Climate change and extreme weather


Pete Mason
Flooding in the centre of Gloucester, 2007, photo Chris Moore

Flooding in the centre of Gloucester, 2007, photo Chris Moore

Scotland enjoyed its warmest November on record and the UK’s autumn was the second warmest since records began in 1910, the Met Office confirmed this week.

Yet: “Met Office spokesman Dan Williams said the figures should not be seen as evidence of global warming” the London Metro warned. “It’s very difficult to attribute anything on a regional scale to things like climate change” Williams told the BBC.

Well, perhaps, if taken in isolation. But 2011 “caps a decade that ties the record as the hottest ever measured”, the World Meteorological Organisation (WMO) announced in its annual report on climate trends and extreme weather events, unveiled at UN climate talks in Durban, South Africa.

The WMO shows that “Thirteen of the warmest years recorded have occurred within the last decade and a half.” (Telegraph, 3 December 2011)

After a slight slowing of the world’s warming trend, 2010 boosted CO2 emissions with increased vigour. This trend has clearly continued in 2011.

In reality, the question is not whether a particular example of extreme weather – such as the mild autumn in the UK, the murderous drought in Sudan or the 12.8 million people affected by flooding in Thailand – can be attributable to climate change, but how much climate change has worsened the weather in each case.

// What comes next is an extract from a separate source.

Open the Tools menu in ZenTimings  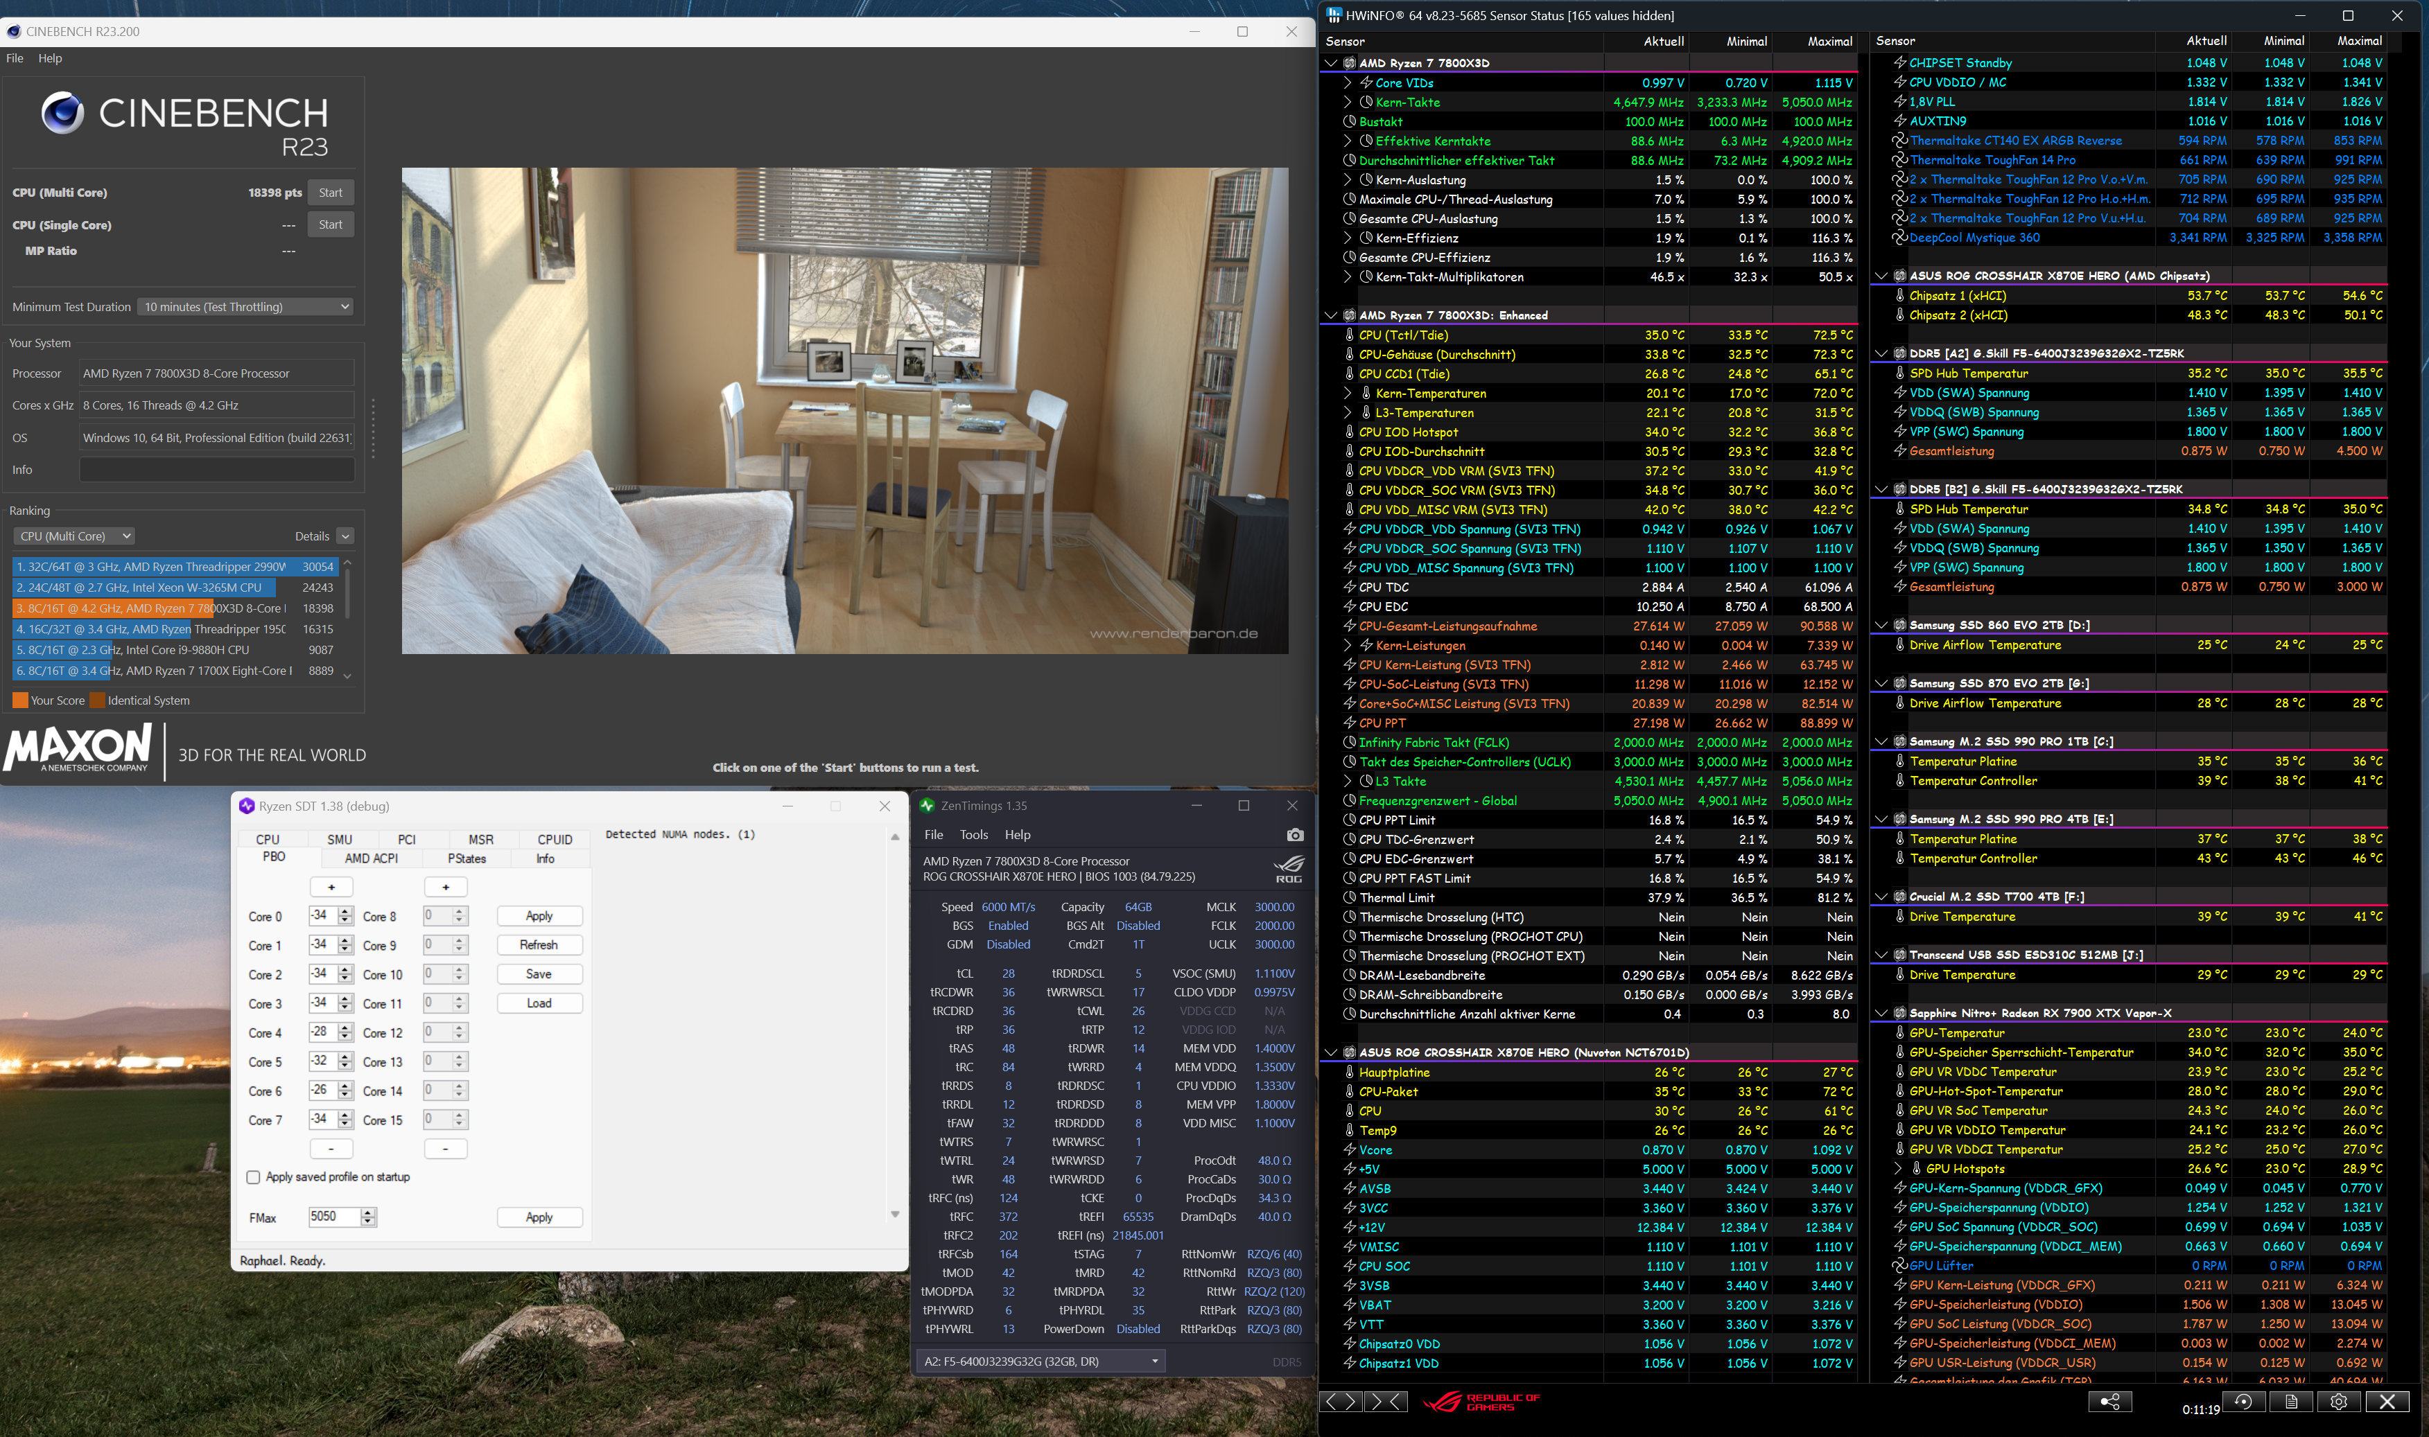[973, 835]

Worldwide, global warming has made bad conditions intolerable. Food production has been affected.

Oxfam has released a new report, Extreme weather endangers food security: 2010-11: A grim foretaste of future suffering and hunger? (28 November 2011).

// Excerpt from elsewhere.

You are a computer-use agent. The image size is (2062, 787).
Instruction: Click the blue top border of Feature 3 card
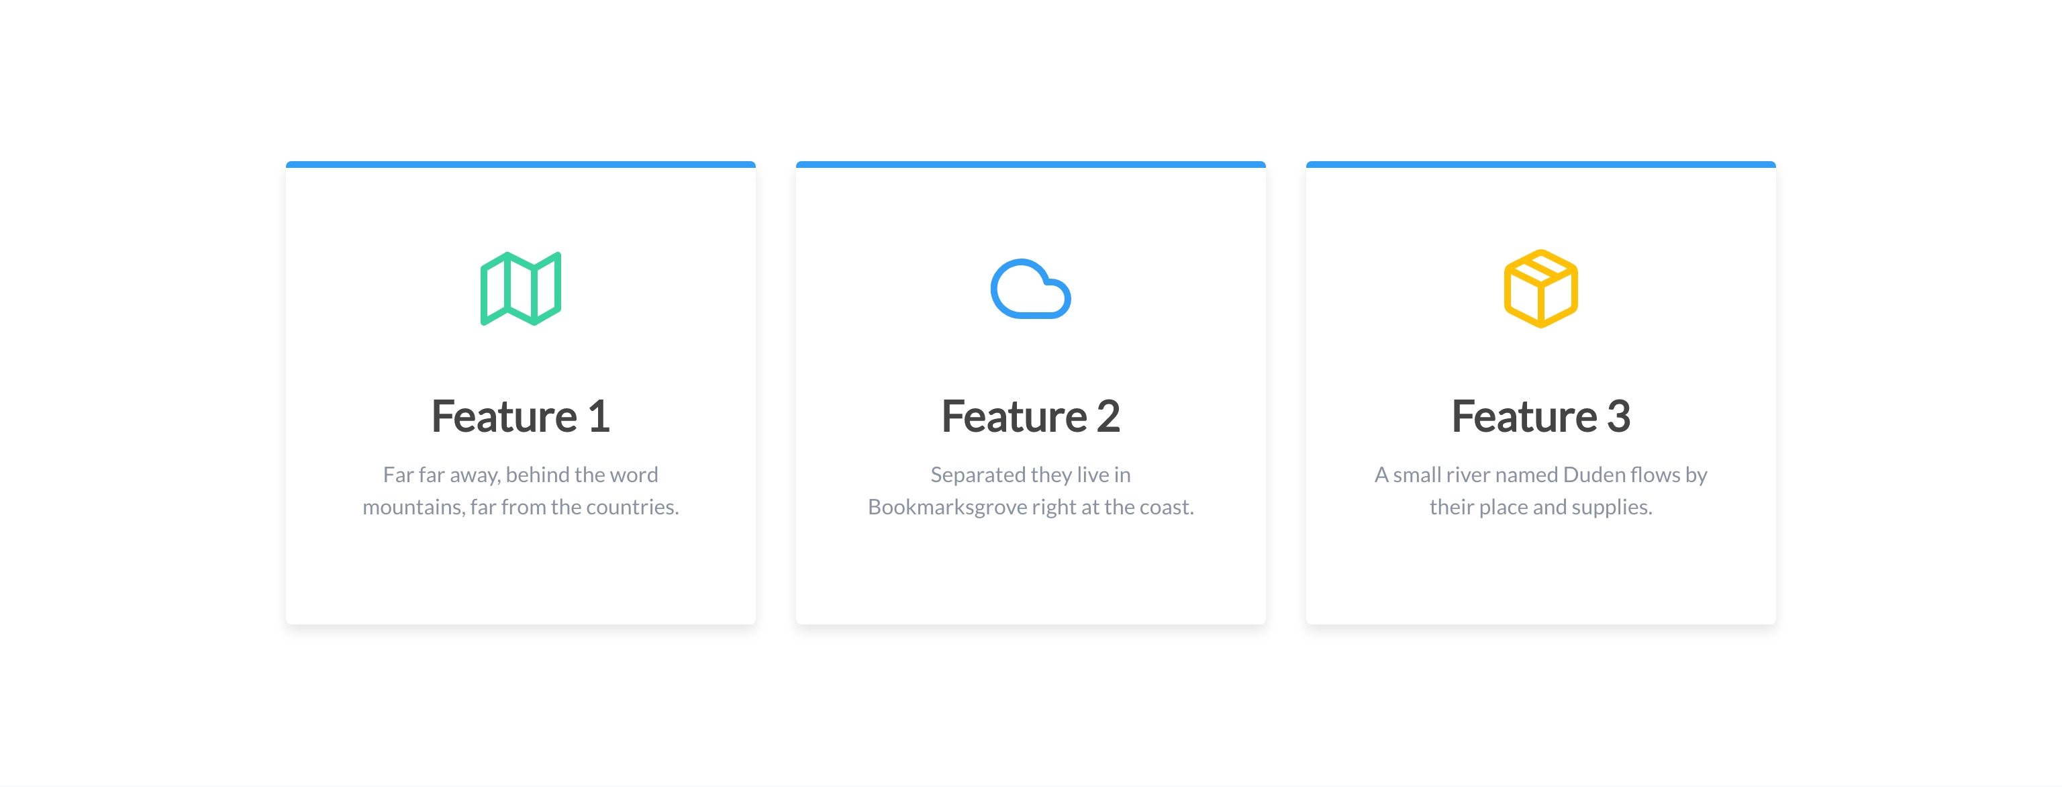coord(1540,164)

Extreme weather has helped to push tens of millions into hunger and poverty in a grim foretaste of a warmed world, Oxfam warns.

“Extreme weather like the droughts in Russia, China and Brazil and the flooding in Pakistan and Australia [in 2010] have contributed to a level of food price volatility we haven’t seen since the oil crisis of 40 years ago.” Socialists ask why food is subject to the whims of the ‘free market’, when it leads to famine?

The Met Office does not deny global warming or its cause in “human activity” (aka capitalism). But claiming that the extreme November temperatures in the UK are “very difficult to attribute” to climate change can be misused in the black propaganda of “Big Oil” against the science of global warming.